Ribozyme polymerases are being selected from fully random or partially structured libraries of RNA or by modification of natural ribozymes with reversible phosphodiesterase bond cleaving activity.

Non-enzymatic replication utilizes chemically-activated monomers or condensing agents to effect polymerization of monomers on template sequences. Chemical activation requires substituting a preferred leaving group in place of one of the hydroxyl groups of the 5´phosphate in a nucleoside monophosphate. Although this chemistry is well established in the literature, it has been limited by the slow reaction rates of naturally-occurring 3´OH-terminated nucleotides. We have recently found that substitution of the 3´OH with an amino group dramatically increases the reaction rate with activated monomers.
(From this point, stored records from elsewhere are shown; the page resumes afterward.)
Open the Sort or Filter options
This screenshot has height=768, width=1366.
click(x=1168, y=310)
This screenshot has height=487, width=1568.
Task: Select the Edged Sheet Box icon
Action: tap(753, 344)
The product, phosphoramidate DNA, is a well-known polymer with properties similar to naturally-occurring DNA and RNA. We are currently synthesizing a variety of chemically-activated nucleotides with 3´NH2 substitutions and are evaluating the kinetics and fidelity of non-enzymatic polymerization.
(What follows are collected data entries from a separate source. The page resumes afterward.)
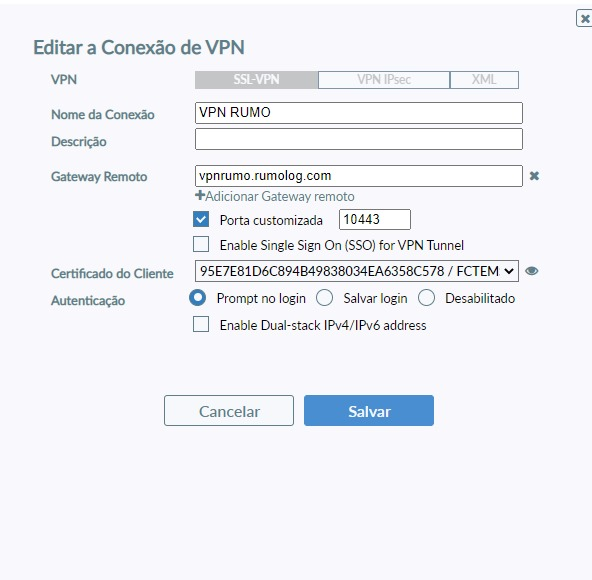This screenshot has width=592, height=580.
Task: Enable Single Sign On for VPN Tunnel
Action: [x=201, y=244]
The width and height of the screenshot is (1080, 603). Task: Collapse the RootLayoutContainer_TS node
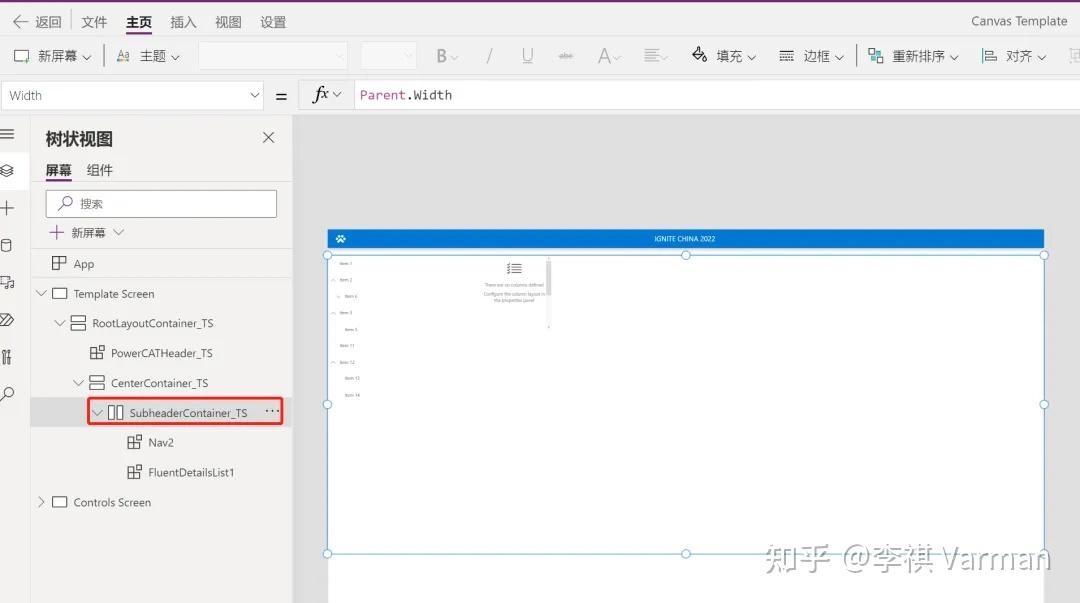[x=59, y=322]
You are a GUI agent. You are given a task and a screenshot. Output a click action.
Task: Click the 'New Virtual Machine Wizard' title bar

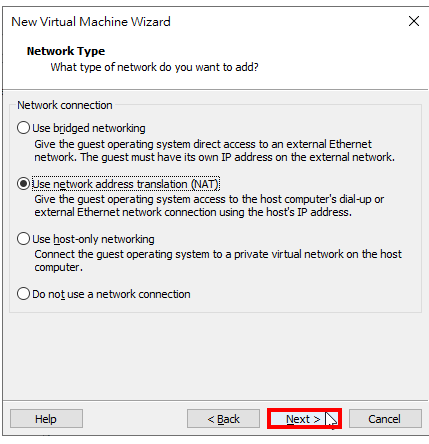coord(91,22)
Ultimately, we hope to establish a robust and efficient system for template-directed synthesis of NP DNA that can be incorporated into fatty acid vesicles. Based on the known properties of NP DNA, we expect that it can adopt the types of compact structures characteristic of RNA aptamers and ribozymes and will be a rich source of functionally active sequences. Combined with a membrane component for compartmentalization and a system for non-enzymatic replication, we believe that NP DNA may be able to provide the functional and information-carrying needs of a simple cell. To reach this goal we are optimizing the structures of 3´NH2 substituted nucleotides, establishing methods for the in situ activation of nucleotides using condensing agents, evolving protein enzymes capable of synthesizing NP DNA from DNA templates and vice versa to facilitate in vitro selections, and gaining a thorough biochemical and biophysical understanding of NP DNA through experimentation.